Nombreux sont les pays africains dont la monnaie n’est pas fabriquée localement. Du franc CFA au shilling ougandais, en passant par le dollar libérien, environ 43 pays du continent sous-traitent l’impression de leur monnaie à l’étranger. Quelles sont les raisons de cette dépendance et quels en sont les risques?
Une pratique héritée de l’histoire coloniale
Des petites nations comme la Gambie et Maurice aux grandes économies africaines comme l’Éthiopie et la Tanzanie, la majorité des États africains continuent d’imprimer leur monnaie hors de leurs frontières, souvent en Europe et en Amérique du Nord. Cette situation s’explique en partie par l’histoire coloniale : les anciennes puissances continuent de jouer un rôle important dans les infrastructures monétaires de leurs anciennes colonies. Par exemple, le franc CFA, monnaie commune de 14 pays d’Afrique de l’Ouest et centrale, est toujours imprimé en France.
Les limitations technologiques et financières
La production de billets de banque exige une expertise technologique avancée, ainsi que des équipements coûteux et des matériaux sécurisés. Pour les pays africains, l’acquisition de ces installations représente un investissement difficilement rentable, surtout pour les plus petits d’entre eux. En externalisant cette tâche, ils économisent sur les coûts de production, tout en bénéficiant de techniques de sécurité sophistiquées pour lutter contre la contrefaçon.
Un dilemme de souveraineté et de sécurité
La dépendance vis-à-vis des imprimeries étrangères suscite des inquiétudes. Les risques vont de la perte d’autonomie monétaire à des problématiques de sécurité nationale. Imprimer sa monnaie à l’étranger expose les pays africains à des menaces de pénurie en cas de problèmes logistiques ou de tensions diplomatiques avec les pays fournisseurs. En 2011, le Royaume-Uni a ainsi bloqué la livraison de dinars libyens, privant le pays de liquidités essentielles.

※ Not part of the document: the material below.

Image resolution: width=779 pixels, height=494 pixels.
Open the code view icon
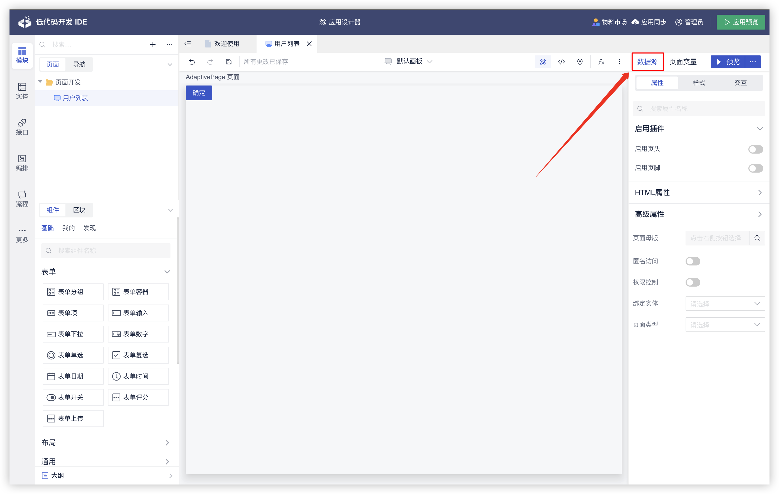click(x=561, y=61)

Un risque d’instabilité économique
Les imprimeries étrangères détiennent également des informations sensibles sur la fabrication des billets. Cette connaissance pourrait faciliter la production de contrefaçons par des entités malveillantes. De plus, si une imprimerie étrangère produisait plus de billets que nécessaire, cela pourrait introduire une masse monétaire excessive et créer de l’inflation dans le pays émetteur.

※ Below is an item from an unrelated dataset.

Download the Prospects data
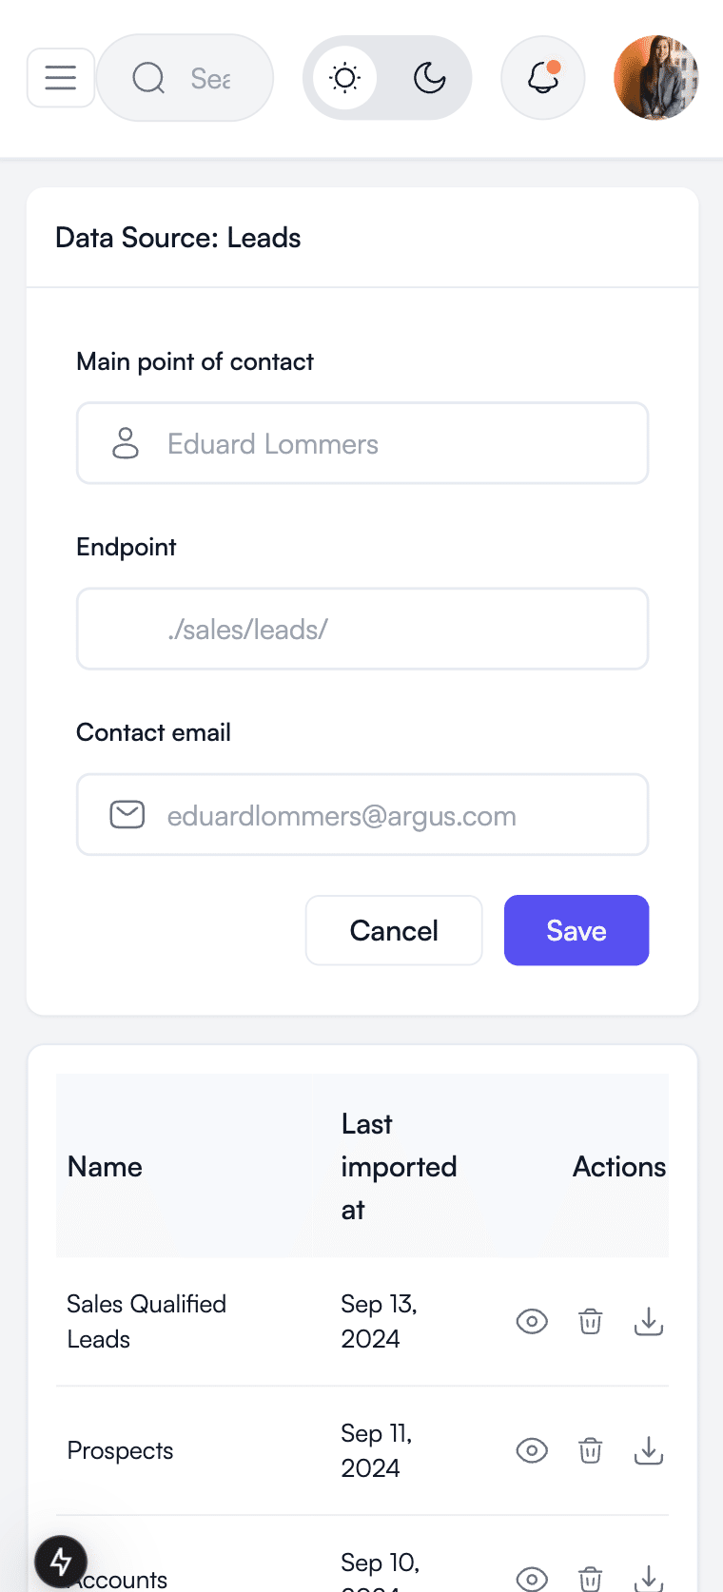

Vers une industrie monétaire africaine?
Pour certains experts, l’Afrique pourrait réduire sa dépendance en développant ses propres imprimeries, à l’image de l’Afrique du Sud, de l’Égypte ou du Nigeria, qui impriment déjà leur monnaie localement. Cette approche renforcerait non seulement la souveraineté, mais limiterait aussi les risques d’ingérence extérieure.

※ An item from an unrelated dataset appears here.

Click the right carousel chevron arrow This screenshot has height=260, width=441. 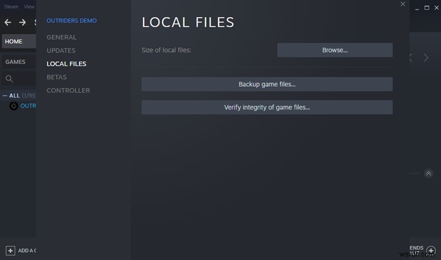point(426,58)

L’impression des monnaies africaines à l’étranger reste un sujet sensible et complexe. Bien que cette pratique permette aux pays de profiter d’une expertise avancée, elle comporte des risques non négligeables. La solution pourrait résider dans un investissement progressif dans des infrastructures locales, permettant ainsi à l’Afrique de maîtriser pleinement son indépendance monétaire.